Every research project starts the same way. You have a question, and between you and an answer sit a few hundred papers you haven't read. Finding the relevant ones, reading each, and noticing what nobody has tried yet is mechanical work — right up until the moment it isn't. Most tools that promise to help only kick in after you've already gathered the papers. Thessori starts one step earlier. You give it a research question, and it hands back a literature review you could actually put in front of someone.
I built it for the Qwen Cloud Hackathon Series, specifically competing in the Autopilot Agent track. The pitch is short. You choose which Qwen model to start with, Plus or Max (latest versions), and then type one or more research questions. The agent searches arXiv and Semantic Scholar in parallel and has Qwen rank what it finds, then stops and shows you its picks so you can throw out the ones that don't belong. After that it pulls down the actual PDFs, reads them, writes a structured summary of each, works out the gaps across the whole set, and assembles everything into a review you can export as Markdown, LaTeX, or PDF. When it's done, you can sit and ask it questions about what it just wrote or tell it to go chase a thread it found.
The interesting part, it turned out, was almost never the model itself. Qwen did exactly what it was told, but the scaffolding required to make it reliable.
What it actually does
A run has two halves with a person in the middle.
In the first half you submit your questions. Before it searches anything, Qwen quietly rewrites what you typed into three sharper academic queries "attention layers from google" becomes "transformer self-attention mechanism," "scaled dot-product attention," and so on. This is optional; there's a checkbox, and if you turn it off, your wording goes through untouched. Either way, I keep your original phrasing and show you exactly what it expanded into, because silently searching for something other than what the user asked is the kind of thing that feels like a bug even when it's working.
For each query the agent fires an arXiv request and a Semantic Scholar request at the same time, merges everything, and drops duplicates by title.

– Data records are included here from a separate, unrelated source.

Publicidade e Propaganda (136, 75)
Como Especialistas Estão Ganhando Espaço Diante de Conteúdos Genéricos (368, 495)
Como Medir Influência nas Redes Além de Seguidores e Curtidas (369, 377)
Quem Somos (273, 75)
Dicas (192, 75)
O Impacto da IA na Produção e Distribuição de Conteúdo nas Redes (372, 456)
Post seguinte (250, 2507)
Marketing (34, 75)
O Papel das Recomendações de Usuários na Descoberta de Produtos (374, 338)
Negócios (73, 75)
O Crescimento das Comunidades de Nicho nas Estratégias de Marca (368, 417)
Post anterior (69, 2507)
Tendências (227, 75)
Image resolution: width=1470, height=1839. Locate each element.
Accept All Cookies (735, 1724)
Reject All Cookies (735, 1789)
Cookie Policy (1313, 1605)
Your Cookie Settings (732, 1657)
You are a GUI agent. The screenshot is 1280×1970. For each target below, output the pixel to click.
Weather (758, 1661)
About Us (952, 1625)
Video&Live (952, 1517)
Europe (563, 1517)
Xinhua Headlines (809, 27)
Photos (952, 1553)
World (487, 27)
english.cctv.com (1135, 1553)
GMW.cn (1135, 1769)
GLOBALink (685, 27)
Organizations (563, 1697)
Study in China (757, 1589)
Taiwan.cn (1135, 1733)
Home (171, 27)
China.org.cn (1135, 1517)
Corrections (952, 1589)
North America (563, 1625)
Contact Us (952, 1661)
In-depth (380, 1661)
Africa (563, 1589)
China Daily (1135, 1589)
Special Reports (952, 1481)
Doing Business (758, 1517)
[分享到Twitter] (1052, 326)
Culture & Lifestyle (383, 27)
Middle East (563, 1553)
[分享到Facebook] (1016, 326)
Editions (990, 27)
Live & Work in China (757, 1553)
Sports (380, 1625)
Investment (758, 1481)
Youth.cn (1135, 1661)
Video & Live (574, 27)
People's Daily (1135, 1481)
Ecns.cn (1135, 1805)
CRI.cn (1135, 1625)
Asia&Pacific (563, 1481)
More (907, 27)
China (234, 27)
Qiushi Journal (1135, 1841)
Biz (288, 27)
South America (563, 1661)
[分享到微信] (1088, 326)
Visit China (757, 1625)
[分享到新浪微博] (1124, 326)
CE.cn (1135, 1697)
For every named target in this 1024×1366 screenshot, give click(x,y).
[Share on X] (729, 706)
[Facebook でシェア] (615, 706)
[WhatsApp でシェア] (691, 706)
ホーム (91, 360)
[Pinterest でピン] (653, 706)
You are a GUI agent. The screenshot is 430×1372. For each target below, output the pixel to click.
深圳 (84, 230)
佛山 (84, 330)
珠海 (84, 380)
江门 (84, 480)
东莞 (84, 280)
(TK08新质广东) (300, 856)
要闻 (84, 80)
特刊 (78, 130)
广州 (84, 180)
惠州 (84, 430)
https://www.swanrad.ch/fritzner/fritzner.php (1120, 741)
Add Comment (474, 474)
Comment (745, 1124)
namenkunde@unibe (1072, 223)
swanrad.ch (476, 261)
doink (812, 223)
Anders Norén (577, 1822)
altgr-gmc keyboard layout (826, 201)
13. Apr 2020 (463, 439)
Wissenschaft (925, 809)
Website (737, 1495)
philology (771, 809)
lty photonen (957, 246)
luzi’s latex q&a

Those titles go to Qwen with one instruction: here are the papers, here are the queries, give me back the indices of the ten most relevant. The model returns something like [3, 0, 7, 12, ...] and the agent slices the list down to those ten.
Then it stops.
This is the part I cared most about getting right. A lot of "autonomous" agents are autonomous in the sense that they decide everything for you and you find out what they chose afterward. For a literature review that's the wrong shape. The ranking model is good but not psychic it'll occasionally rank a paper highly because the title overlaps with your query while the actual paper is about something else. So the agent puts its ten picks on screen as a checklist, every box ticked, and waits. You untick the ones that don't belong and hit generate. While it works, a row of checkpoints across the top fills in left to right fetch, review, summarize, gaps, and report with the live status underneath ("Downloading PDF 2 of 5…"), so you're never staring at a frozen spinner wondering if it died.
The second half runs on whatever survived. Here's where I spent real effort, and it doesn't show up in a screenshot: for each approved paper the agent doesn't summarize the abstract. It downloads the paper's PDF from arXiv, pulls the text out, and summarizes the actual body. Abstracts are marketing. They oversell the contribution and they bury the limitations, because the limitations are the part the authors least want you to read. The paper itself is more honest. So Thessori reads up to the first twenty-five pages, and when a paper is long it keeps a big chunk of the front intro, method and a slice of the back results and conclusion and the limitations the abstract skipped rather than chopping at a character count and losing the ending. Each paper comes back as four short labeled sections: contribution, method, findings, and limitations.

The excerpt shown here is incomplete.